Zorluğu da kolaylığı da yaratan Allah’tır. Allah tüm bunları -belirli hikmetler doğrultusunda- insanları denemek, kimin Rabbimiz’e bağlılıkta kararlılık göstereceğini ortaya çıkarmak için yaratmaktadır. En zor anda bile asla ümitsizliğe kapılmayan, Allah’a olan güveninde sabır ve kararlılık gösteren kimseler için Allah zorlukla birlikte kolaylığı da yaratır. Allah Kuran’da bu yardımını şöyle müjdelemektedir:

Demek ki, gerçekten zorlukla beraber kolaylık vardır. Gerçekten güçlükle beraber kolaylık vardır. Şu halde boş kaldığın zaman, durmaksızın (dua ve ibadetle) yorulmaya-devam et. Ve yalnızca Rabbine rağbet et. (İnşirah Suresi, 5-8)

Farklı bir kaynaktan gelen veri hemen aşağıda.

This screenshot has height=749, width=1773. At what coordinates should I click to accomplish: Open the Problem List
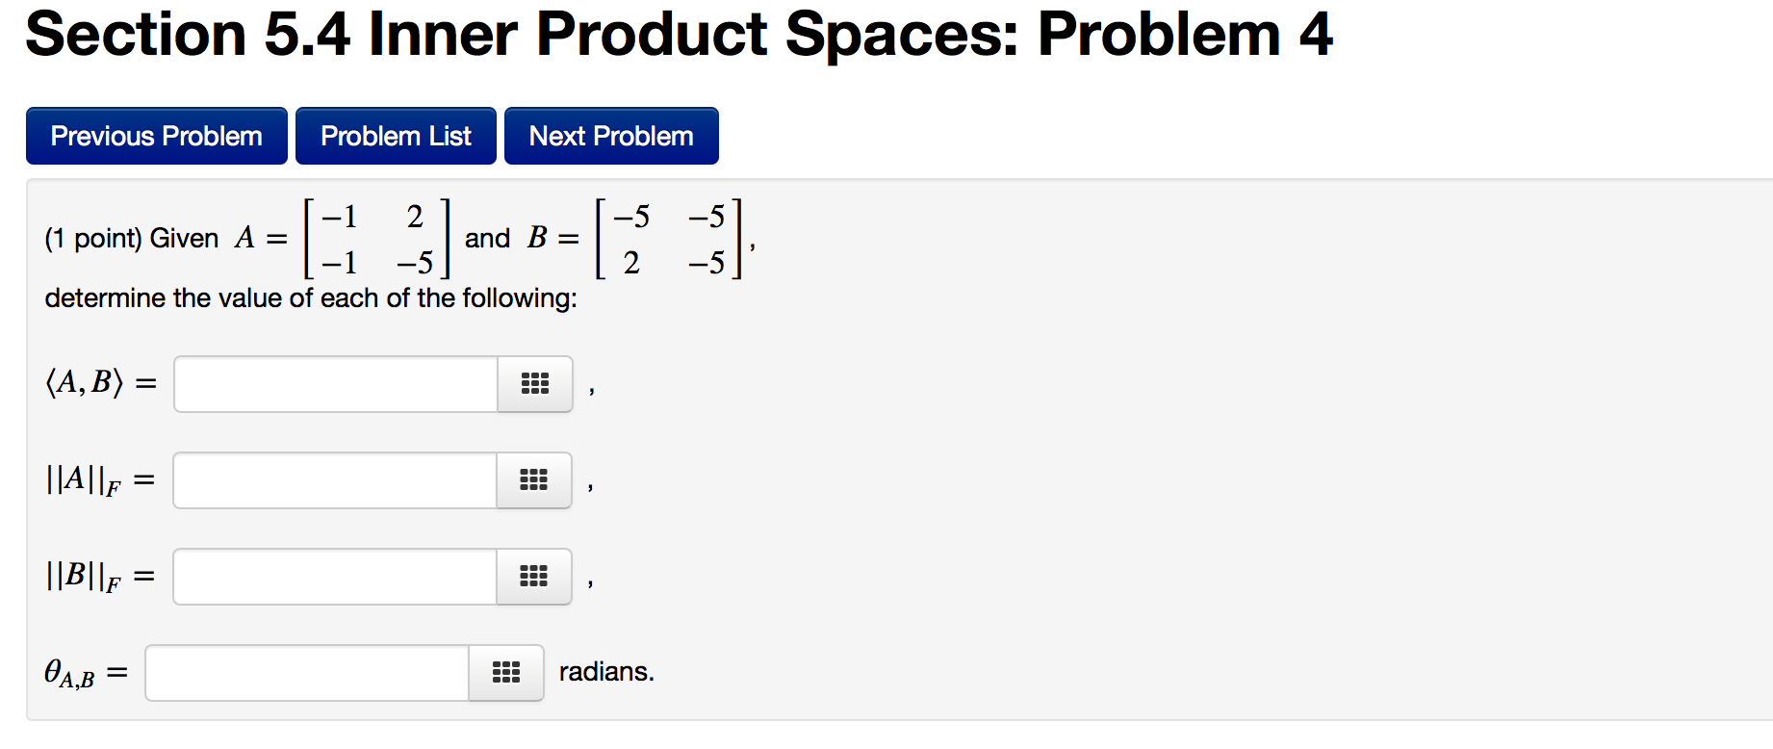click(x=395, y=135)
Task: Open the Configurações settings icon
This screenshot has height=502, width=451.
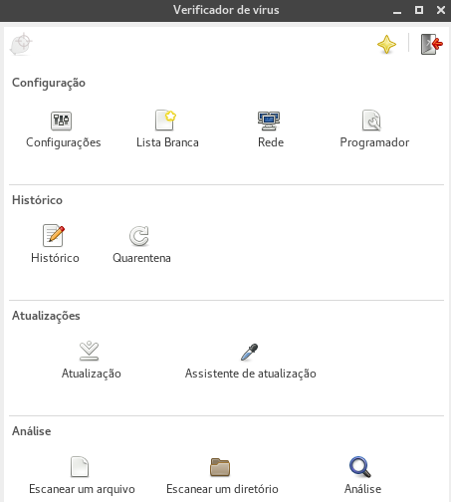Action: [61, 121]
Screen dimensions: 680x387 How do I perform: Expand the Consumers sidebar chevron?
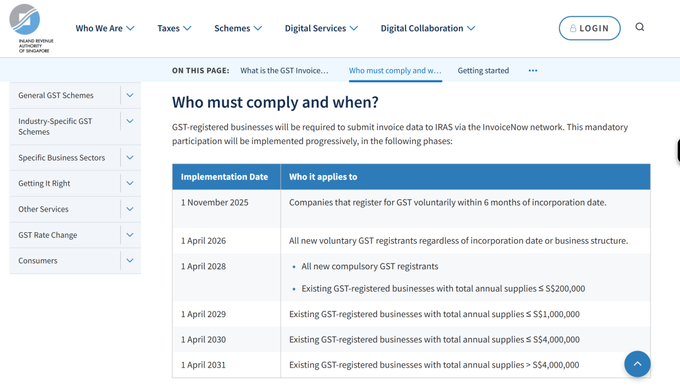[x=130, y=261]
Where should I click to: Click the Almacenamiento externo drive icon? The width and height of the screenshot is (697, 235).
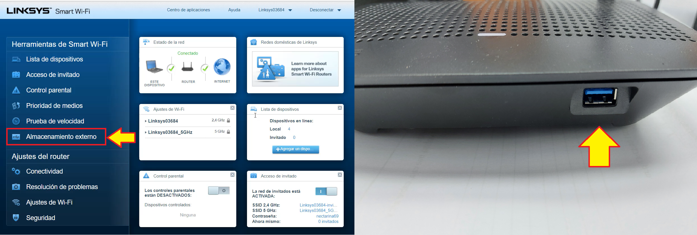[16, 137]
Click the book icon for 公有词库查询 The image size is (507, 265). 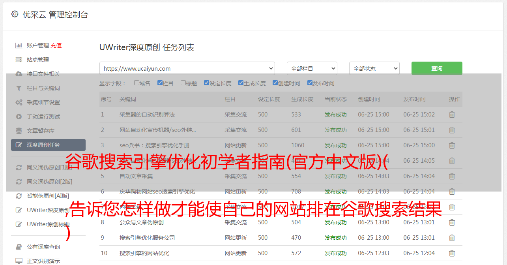click(19, 247)
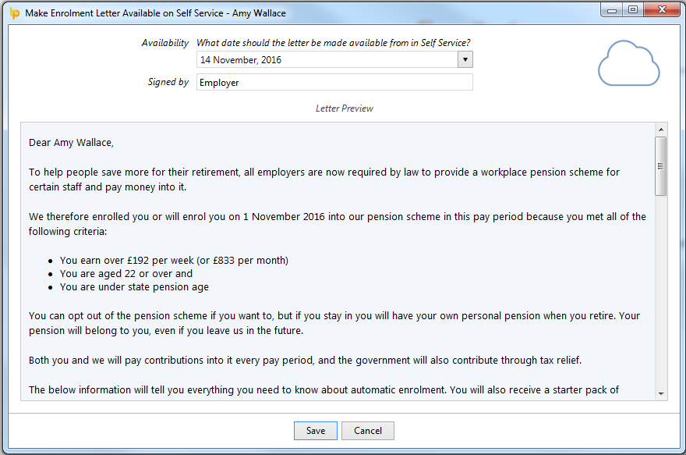Click the cloud Self Service icon
The height and width of the screenshot is (455, 686).
coord(629,65)
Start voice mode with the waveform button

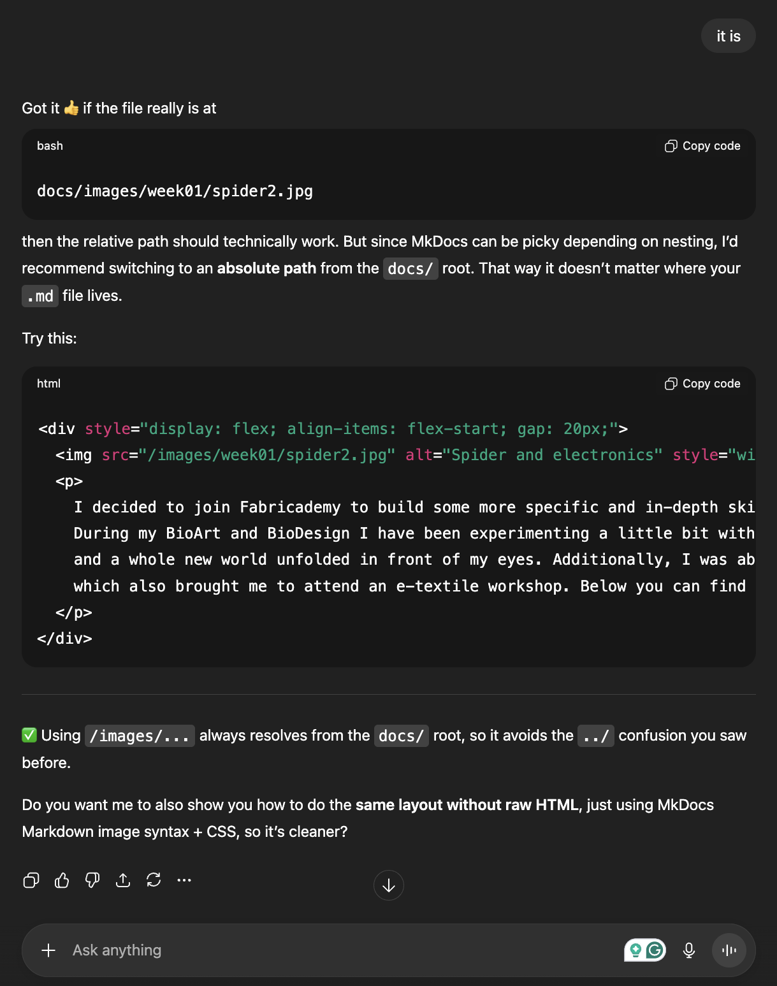click(729, 950)
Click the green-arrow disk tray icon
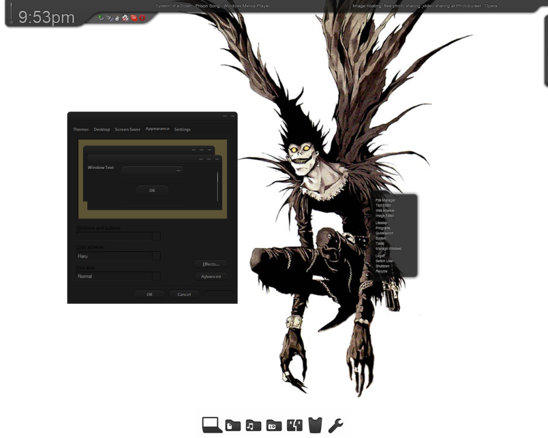Image resolution: width=548 pixels, height=438 pixels. coord(101,18)
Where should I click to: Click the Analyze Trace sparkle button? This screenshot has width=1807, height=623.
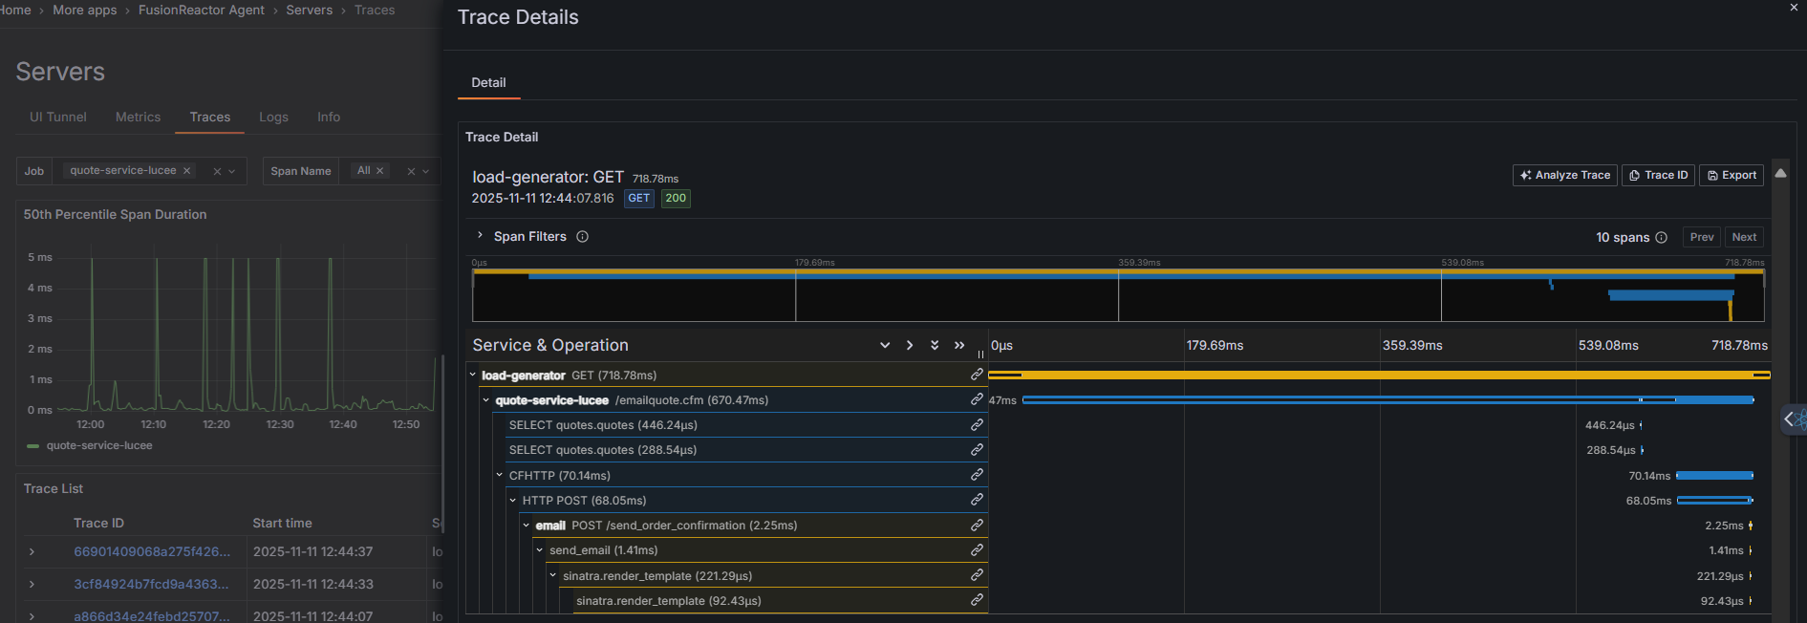[1565, 175]
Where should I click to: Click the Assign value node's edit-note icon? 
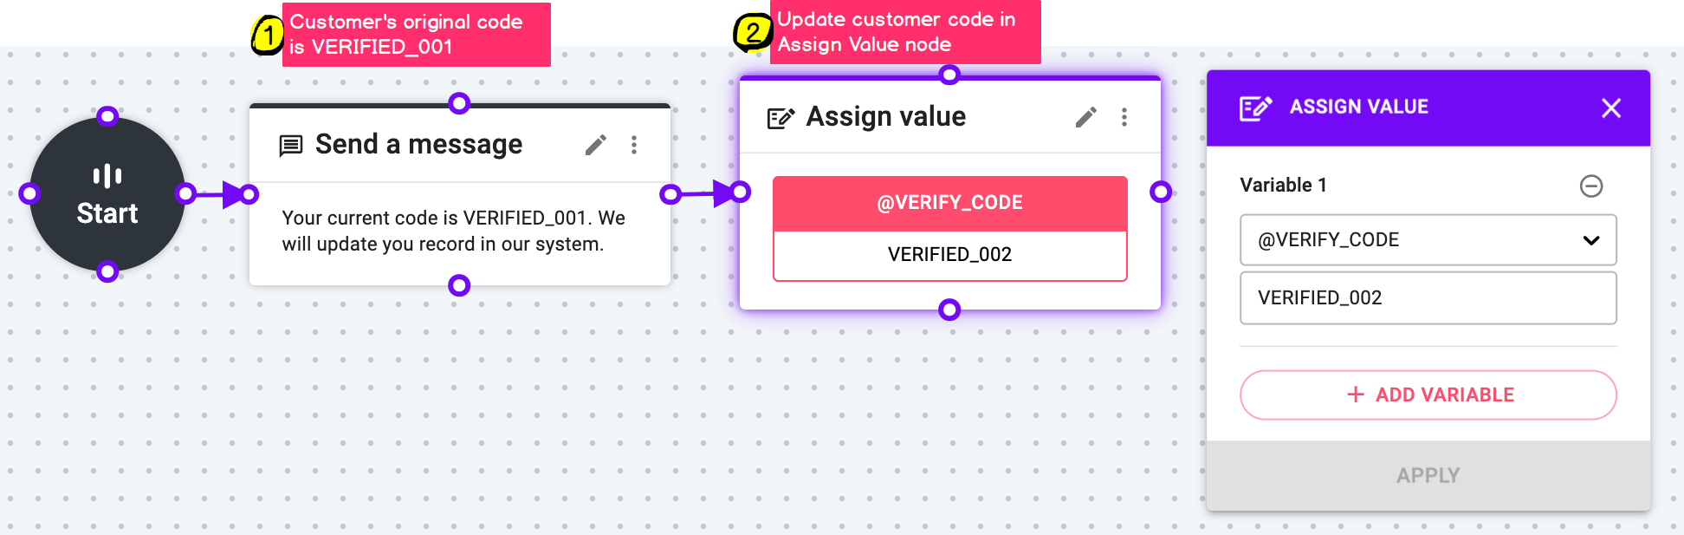780,118
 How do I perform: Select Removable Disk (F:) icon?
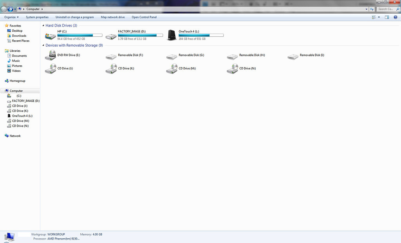point(111,56)
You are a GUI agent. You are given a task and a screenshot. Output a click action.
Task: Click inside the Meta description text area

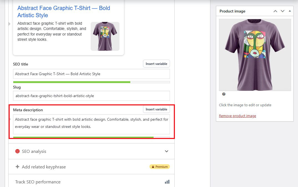[91, 123]
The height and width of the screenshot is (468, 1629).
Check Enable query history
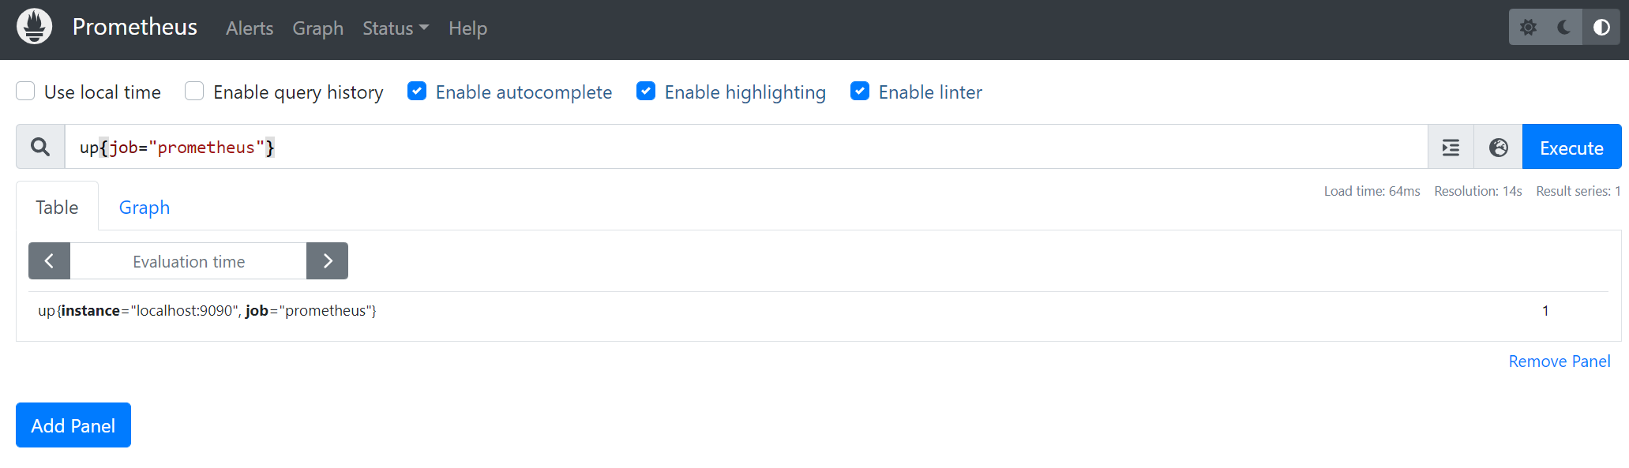coord(193,91)
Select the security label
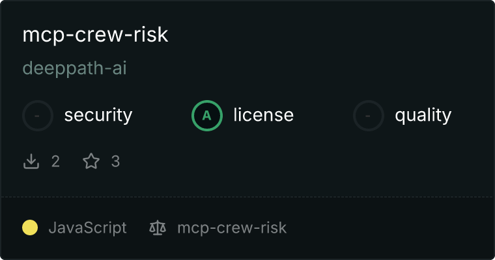495x260 pixels. [98, 116]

Ayetlerde bildirildiği gibi, insanın bu kolaylıkları görebilmesi için yapması gereken “yalnızca Rabbimiz’e yönelmek”tir. Çünkü tek vekil Allah’tır. Müminin üzerine düşen, olaylar karşısında sadece Allah’ın istediği tepkileri vermek, sebeplere sarılmak, sonucunu ise Allah’tan beklemektir. Ayetlerde, inkarcıların haberdar olmadığı bu büyük sır şöyle bildirilmektedir:

… Kim Allah’tan korkup-sakınırsa, (Allah) ona bir çıkış yolu gösterir; Ve onu hesaba katmadığı bir yönden rızıklandırır. Kim de Allah’a tevekkül ederse, O, ona yeter. Elbette Allah, kendi emrini yerine getirip-gerçekleştirendir. Allah, herşey için bir ölçü kılmıştır. (Talak Suresi, 2-3)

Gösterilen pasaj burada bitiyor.